Divide using synthetic division $$ ( 2x^{3}-10x^{2}+x-5 ) \div ( x-1 ) $$
Answer
The synthetic division table is:
$$ \begin{array}{c|rrrr}1&2&-10&1&-5\\& & 2& -8& \color{black}{-7} \\ \hline &\color{blue}{2}&\color{blue}{-8}&\color{blue}{-7}&\color{orangered}{-12} \end{array} $$The solution is:
$$ \frac{ 2x^{3}-10x^{2}+x-5 }{ x-1 } = \color{blue}{2x^{2}-8x-7} \color{red}{~-~} \frac{ \color{red}{ 12 } }{ x-1 } $$Explanation
Step 1 : Write down the coefficients of the dividend into division table.
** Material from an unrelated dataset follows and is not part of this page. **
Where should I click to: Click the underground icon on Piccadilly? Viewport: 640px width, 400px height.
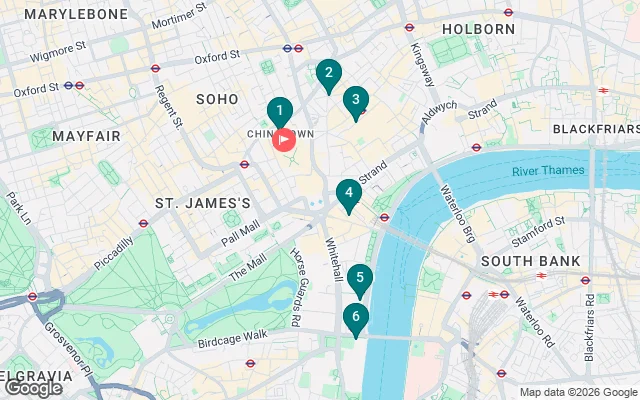point(143,223)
Put the zero from $ x -1 = 0 $ ( $ x = \color{blue}{ 1 } $ ) at the left.
$$ \begin{array}{c|rrrr}\color{blue}{1}&2&-10&1&-5\\& & & & \\ \hline &&&& \end{array} $$Step 1 : Bring down the leading coefficient to the bottom row.
$$ \begin{array}{c|rrrr}1&\color{orangered}{ 2 }&-10&1&-5\\& & & & \\ \hline &\color{orangered}{2}&&& \end{array} $$Step 2 : Multiply by the number on the left, and carry the result into the next column: $ \color{blue}{ 1 } \cdot \color{blue}{ 2 } = \color{blue}{ 2 } $.
$$ \begin{array}{c|rrrr}\color{blue}{1}&2&-10&1&-5\\& & \color{blue}{2} & & \\ \hline &\color{blue}{2}&&& \end{array} $$Step 3 : Add down last column: $ \color{orangered}{ -10 } + \color{orangered}{ 2 } = \color{orangered}{ -8 } $
$$ \begin{array}{c|rrrr}1&2&\color{orangered}{ -10 }&1&-5\\& & \color{orangered}{2} & & \\ \hline &2&\color{orangered}{-8}&& \end{array} $$Step 4 : Multiply by the number on the left, and carry the result into the next column: $ \color{blue}{ 1 } \cdot \color{blue}{ \left( -8 \right) } = \color{blue}{ -8 } $.
$$ \begin{array}{c|rrrr}\color{blue}{1}&2&-10&1&-5\\& & 2& \color{blue}{-8} & \\ \hline &2&\color{blue}{-8}&& \end{array} $$Step 5 : Add down last column: $ \color{orangered}{ 1 } + \color{orangered}{ \left( -8 \right) } = \color{orangered}{ -7 } $
$$ \begin{array}{c|rrrr}1&2&-10&\color{orangered}{ 1 }&-5\\& & 2& \color{orangered}{-8} & \\ \hline &2&-8&\color{orangered}{-7}& \end{array} $$Step 6 : Multiply by the number on the left, and carry the result into the next column: $ \color{blue}{ 1 } \cdot \color{blue}{ \left( -7 \right) } = \color{blue}{ -7 } $.
$$ \begin{array}{c|rrrr}\color{blue}{1}&2&-10&1&-5\\& & 2& -8& \color{blue}{-7} \\ \hline &2&-8&\color{blue}{-7}& \end{array} $$Step 7 : Add down last column: $ \color{orangered}{ -5 } + \color{orangered}{ \left( -7 \right) } = \color{orangered}{ -12 } $
$$ \begin{array}{c|rrrr}1&2&-10&1&\color{orangered}{ -5 }\\& & 2& -8& \color{orangered}{-7} \\ \hline &\color{blue}{2}&\color{blue}{-8}&\color{blue}{-7}&\color{orangered}{-12} \end{array} $$Bottom line represents the quotient $ \color{blue}{ 2x^{2}-8x-7 } $ with a remainder of $ \color{red}{ -12 } $.